Nickelback — a band that’s sold millions of albums and topped the charts consistently since its debut in the mid-’90s — are pretty used to being the butt of jokes, too.
With all that commercial success, little critical acclaim has followed, and to many, the band is identified as being the epitome of commercial success and creative bankruptcy.
In May 2013, for instance, the readers of Rolling Stone named Nickelback the second-worst band of the 1990s, behind Creed.
And just yesterday, NME reported that a U.S. Army command post had banned Nickelback, Slipknot and other “terrible rock groups” from being played there.
But when Schwarzenegger took a pot shot at the band on Twitter, they retaliated in kind — dredging up an experience he’d likely just as soon forget: 1997’s Batman & Robin, the film that nearly killed the Batman franchise and was the rare blockbuster misfire for the action movie legend.

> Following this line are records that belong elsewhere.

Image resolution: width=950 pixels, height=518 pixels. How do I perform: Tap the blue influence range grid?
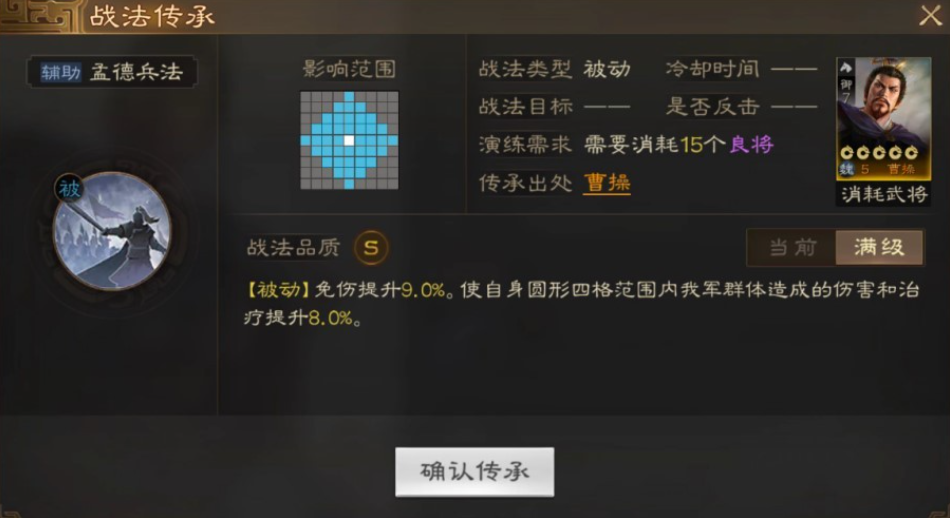(349, 141)
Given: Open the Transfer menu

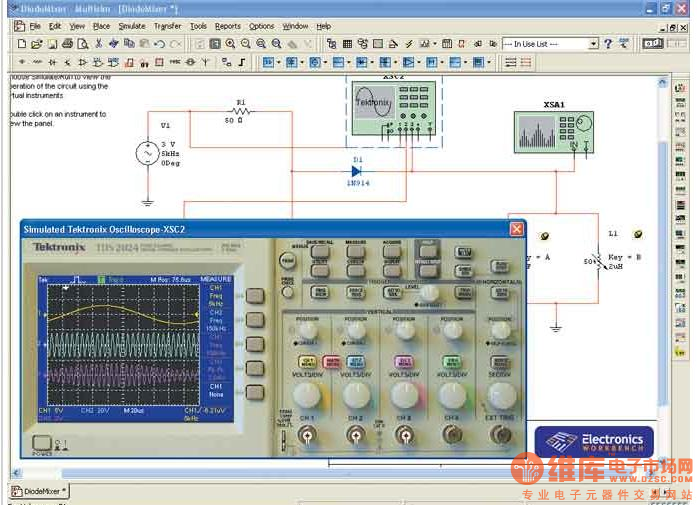Looking at the screenshot, I should click(x=168, y=26).
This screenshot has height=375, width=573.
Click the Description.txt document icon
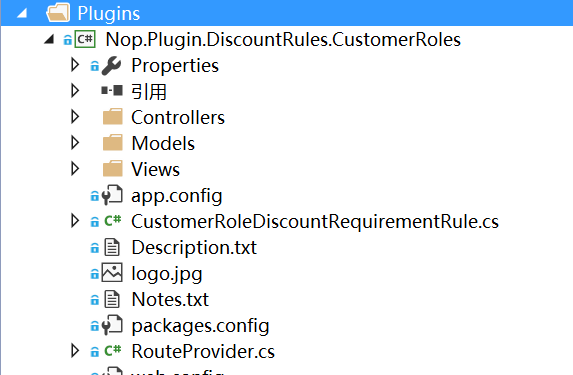112,247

It started innocently enough: The former California governor was advocating for reform of the way Congressional districts are drawn, suggesting (as have a number of recent court rulings) that political parties use their time in power to illegally manipulate district lines to stay in power essentially in perpetuity:
When Congress is less popular than herpes & Nickelback, how do 97% of them get re-elected? Gerrymandering. WATCH: https://t.co/SoX0tdlTeM
— Arnold (@Schwarzenegger) February 14, 2017
That reference to Nickelback’s approval rating, though, didn’t sit well with the band (or whoever runs their Twitter account, anyway), who shot back:
.@Schwarzenegger big fans. Approval rate this: Batman & Robin. Please leave us out of your future wisdom drops. Danke Shön Herr Governator.

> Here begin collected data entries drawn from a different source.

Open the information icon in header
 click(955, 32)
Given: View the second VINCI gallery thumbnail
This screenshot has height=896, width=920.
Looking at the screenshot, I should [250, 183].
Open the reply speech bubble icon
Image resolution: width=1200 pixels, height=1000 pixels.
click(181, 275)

— Nickelback (@Nickelback) February 14, 2017
Showing a sense of perspective and a knack for self-deprecating humor that likely served him well as a Republican governor in the Democratic stronghold of California, Schwarzenegger told Nickelback that the diss was “ice cold.”
“I hope we can agree that we need a freeze on gerrymandering, guys,” he tweeted. “Thanks for the reply.”
As you might expect, those cold puns — a callback to the most notorious element of his character’s personality from Batman & Robin — earned him a “well played” and a ceasefire from Nickelback.